1. Classes start tomorrow. I can't say that my summer was a complete waste, but it was bleak, and relatively unproductive. The novel and the marathon will be put on hold 'til my sabbatical kicks in.

2. In some fit of back-to-schoolness, i got a haircut and replaced all of my make-up, which had in many cases reached the classification of "biohazard." I think maybe I look a bit less old and strained than I did before, but it may just be that my failing eyesight renders my reflection sympathetically blurred.

3. My daughter got a train set, which she adores. When asked what the tank cars might carry, she replied, "Diet Coke and Bloody Marys." I am thrilled and horrified in pretty much equal measure.
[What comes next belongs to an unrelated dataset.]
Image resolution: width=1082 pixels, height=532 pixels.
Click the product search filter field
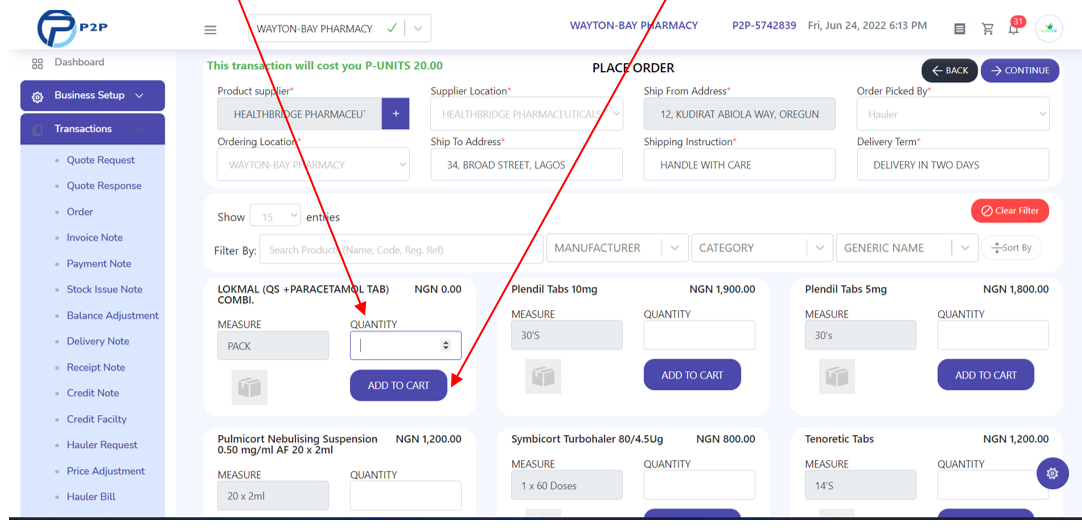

4. (Part II on a theme) She asked me yesterday how old one "would have to be to have a beer, Mama?" I think CPS should be expecting a phonecall about the liquid aspects of my parenting.

5. It's overcast and humid here, and so I am pretending it is autumn. Back-to-school shoes are on order from Zappos, and a batch of Mme. X's Bolognese sauce is simmering on the stove. It's too warm, yet, and it won't compare to the wonderful nights we shared it at her home, but there is something comforting in a rich, dark sauce.

6. My mother came to visit, and systematically searched all the places I had dug through in my frenzied search for my wedding photos and passports. All have been found! Now I can play document-wars with the various branches of teh Federal Government.

7. I had to return a pair of shoes ordered from mega-online-merchant. Sadly, they were too small, but the online returns form had no garment-specific options under "reasons for return." I was forced to indicate instead that "the merchandise was incompatible with my existing systems," which amused me.

8. Did I mention that I have to face my students tomorrow? Whatever will I wear? Replacement/new shoes won't arrive until Weds., at least.